> _PROBLEM REQUIREMENTS_:
Here is a listing. Reproduce it exactly.

----------

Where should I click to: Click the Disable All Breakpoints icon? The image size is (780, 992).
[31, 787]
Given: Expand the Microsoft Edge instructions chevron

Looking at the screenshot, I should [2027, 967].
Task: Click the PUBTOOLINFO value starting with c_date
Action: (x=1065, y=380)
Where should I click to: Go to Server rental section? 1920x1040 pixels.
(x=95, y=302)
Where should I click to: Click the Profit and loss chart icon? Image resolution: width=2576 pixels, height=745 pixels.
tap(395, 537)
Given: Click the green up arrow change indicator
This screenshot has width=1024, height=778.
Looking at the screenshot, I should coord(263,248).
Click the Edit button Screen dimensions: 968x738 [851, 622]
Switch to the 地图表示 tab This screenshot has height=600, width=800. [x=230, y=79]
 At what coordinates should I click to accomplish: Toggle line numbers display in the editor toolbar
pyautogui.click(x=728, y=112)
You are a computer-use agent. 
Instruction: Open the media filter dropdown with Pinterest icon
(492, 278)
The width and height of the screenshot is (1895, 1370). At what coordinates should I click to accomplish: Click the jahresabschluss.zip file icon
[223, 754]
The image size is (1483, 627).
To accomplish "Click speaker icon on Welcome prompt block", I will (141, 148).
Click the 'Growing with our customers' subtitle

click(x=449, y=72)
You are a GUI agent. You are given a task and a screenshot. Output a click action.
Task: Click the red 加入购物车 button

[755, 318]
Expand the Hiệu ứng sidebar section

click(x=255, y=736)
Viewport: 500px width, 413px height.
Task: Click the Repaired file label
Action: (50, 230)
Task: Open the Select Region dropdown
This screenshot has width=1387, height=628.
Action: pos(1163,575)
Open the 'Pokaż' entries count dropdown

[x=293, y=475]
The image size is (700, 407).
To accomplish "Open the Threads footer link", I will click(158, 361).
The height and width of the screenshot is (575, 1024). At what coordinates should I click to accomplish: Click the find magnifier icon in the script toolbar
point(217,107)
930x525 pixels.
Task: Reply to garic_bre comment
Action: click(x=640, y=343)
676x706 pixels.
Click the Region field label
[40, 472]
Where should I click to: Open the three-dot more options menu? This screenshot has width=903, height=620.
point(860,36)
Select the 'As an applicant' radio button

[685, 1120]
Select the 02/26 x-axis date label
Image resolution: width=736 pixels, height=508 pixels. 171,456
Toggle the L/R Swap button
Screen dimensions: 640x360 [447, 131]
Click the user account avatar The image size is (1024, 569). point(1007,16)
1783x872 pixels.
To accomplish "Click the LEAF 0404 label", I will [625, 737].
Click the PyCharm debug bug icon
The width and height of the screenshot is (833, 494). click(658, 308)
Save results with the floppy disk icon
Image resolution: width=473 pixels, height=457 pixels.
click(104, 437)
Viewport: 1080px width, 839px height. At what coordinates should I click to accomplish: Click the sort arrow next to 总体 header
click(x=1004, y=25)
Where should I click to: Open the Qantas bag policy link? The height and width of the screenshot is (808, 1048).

----------

> _WRITTEN RESPONSE_:
Where should I click to: Click the Disable All Breakpoints icon? The image size is (780, 992).
[31, 787]
Given: Expand the Microsoft Edge instructions chevron

Looking at the screenshot, I should [2027, 967].
Task: Click the PUBTOOLINFO value starting with c_date
Action: (x=1065, y=380)
Where should I click to: Go to Server rental section? 1920x1040 pixels.
(x=95, y=302)
Where should I click to: Click the Profit and loss chart icon? Image resolution: width=2576 pixels, height=745 pixels.
tap(395, 537)
Given: Click the green up arrow change indicator
This screenshot has width=1024, height=778.
Looking at the screenshot, I should coord(263,248).
Click the Edit button Screen dimensions: 968x738 [851, 622]
Switch to the 地图表示 tab This screenshot has height=600, width=800. [x=230, y=79]
 At what coordinates should I click to accomplish: Toggle line numbers display in the editor toolbar
pyautogui.click(x=728, y=112)
You are a computer-use agent. 
Instruction: Open the media filter dropdown with Pinterest icon
(492, 278)
The width and height of the screenshot is (1895, 1370). At what coordinates should I click to accomplish: Click the jahresabschluss.zip file icon
[223, 754]
The image size is (1483, 627).
To accomplish "Click speaker icon on Welcome prompt block", I will (141, 148).
Click the 'Growing with our customers' subtitle

click(x=449, y=72)
You are a GUI agent. You are given a task and a screenshot. Output a click action.
Task: Click the red 加入购物车 button

[755, 318]
Expand the Hiệu ứng sidebar section

click(x=255, y=736)
Viewport: 500px width, 413px height.
Task: Click the Repaired file label
Action: (50, 230)
Task: Open the Select Region dropdown
This screenshot has width=1387, height=628.
Action: pos(1163,575)
Open the 'Pokaż' entries count dropdown

[x=293, y=475]
The image size is (700, 407).
To accomplish "Open the Threads footer link", I will click(158, 361).
The height and width of the screenshot is (575, 1024). At what coordinates should I click to accomplish: Click the find magnifier icon in the script toolbar
point(217,107)
930x525 pixels.
Task: Reply to garic_bre comment
Action: click(x=640, y=343)
676x706 pixels.
Click the Region field label
[40, 472]
Where should I click to: Open the three-dot more options menu? This screenshot has width=903, height=620.
point(860,36)
Select the 'As an applicant' radio button

[685, 1120]
Select the 02/26 x-axis date label
Image resolution: width=736 pixels, height=508 pixels. 171,456
Toggle the L/R Swap button
Screen dimensions: 640x360 [447, 131]
Click the user account avatar The image size is (1024, 569). point(1007,16)
1783x872 pixels.
To accomplish "Click the LEAF 0404 label", I will [625, 737].
Click the PyCharm debug bug icon
The width and height of the screenshot is (833, 494). click(658, 308)
Save results with the floppy disk icon
Image resolution: width=473 pixels, height=457 pixels.
click(104, 437)
Viewport: 1080px width, 839px height. At what coordinates should I click to accomplish: Click the sort arrow next to 总体 header
click(x=1004, y=25)
Where should I click to: Open the Qantas bag policy link? The height and width of the screenshot is (808, 1048).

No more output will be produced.